BOISE, Idaho — New legislation prompted by the disappearance of the missing 5-year-old Fruitland boy, Michael Vaughan, is sailing through the statehouse as lawmakers get closer to wrapping up the session.
Michael or as many know him as “Monkey” went missing in July of last year, but no Amber Alert was ever activated by authorities because his situation did not meet all of the criteria. Pending legislation from Idaho lawmakers is working to create an alert system for potential similar cases in the future.
“July 27th, 2021. In my hometown of Fruitland, we have a little boy who is missing. He is five years old. It shook our community and I think it shook our state,” Sen. Abby Lee said on the Senate floor.
Now, 8 months later, Michael Vaughan is still missing. So the question for lawmakers became, what should we do if you cant do an Amber Alert? Idaho lawmakers began drafting up the legislation to create a statewide alert system for any endangered missing person.
According to the bill, “the Endangered and Missing Person Alert (EMPA) is designed to locate any endangered or missing person regardless of age. EMPA will create a unified approach by Idaho Law Enforcement on how to handle these types of cases and set alert standards and criteria for utilizing the state and national notification systems.”
“Idaho is one of the only states that doesn’t have a statewide system and we don’t have a system that will allow us to communicate with other states around us,” Lee said.
“When Monkey went missing... Oregon is five minutes away. We couldn’t even communicate with Oregon,” Co-sponsor Rep. Ryan Kerby said. “But if we have this plan, the alert coordinator says, ‘ok this kid qualifies.’ The alert coordinator will quickly contact the Oregon alert coordinator and they will work together and Oregon will say ‘ok lets go to Malheur County’ which is right on the border.”
It takes a one-time start-up of about $1.3 million but could benefit all groups who face missing persons according to Lee and Kerby.

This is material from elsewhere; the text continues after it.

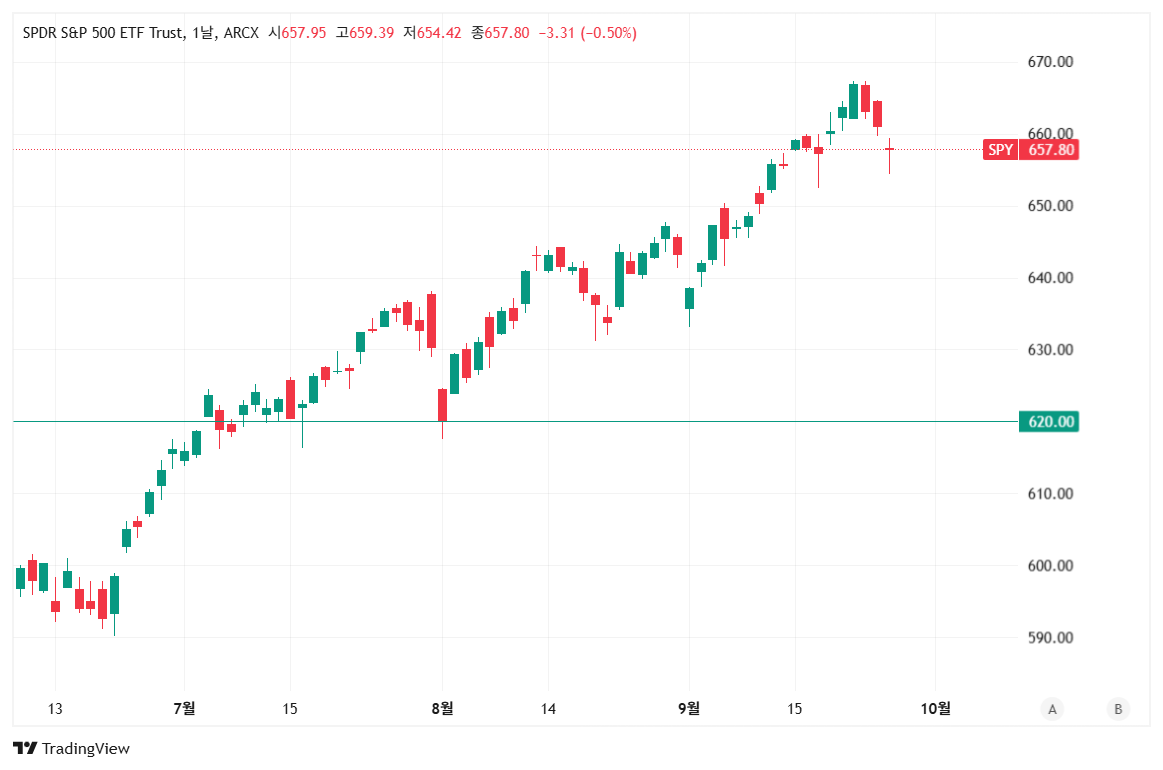Screen dimensions: 1163x770
Task: Click the SPDR S&P 500 ETF Trust title
Action: pos(103,33)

“Sex trafficking, dementia and Alzheimer's people. You have young people. The tribes, and all of the indigenous folks. Every group wants to do some kind of a central approach to this thing,” Kerby said.
According to the bill, the EMPA will limit the number of alerts to minimize confusion for the public and simplify the alerting process for police.
“Especially as we look at our tribal partners, this is going to improve communication between the federal government, our tribal police, our state police and our sheriff's department. I think it really is for the first time putting in statute our policy that we care about the alerts going out in our communities,” Lee said.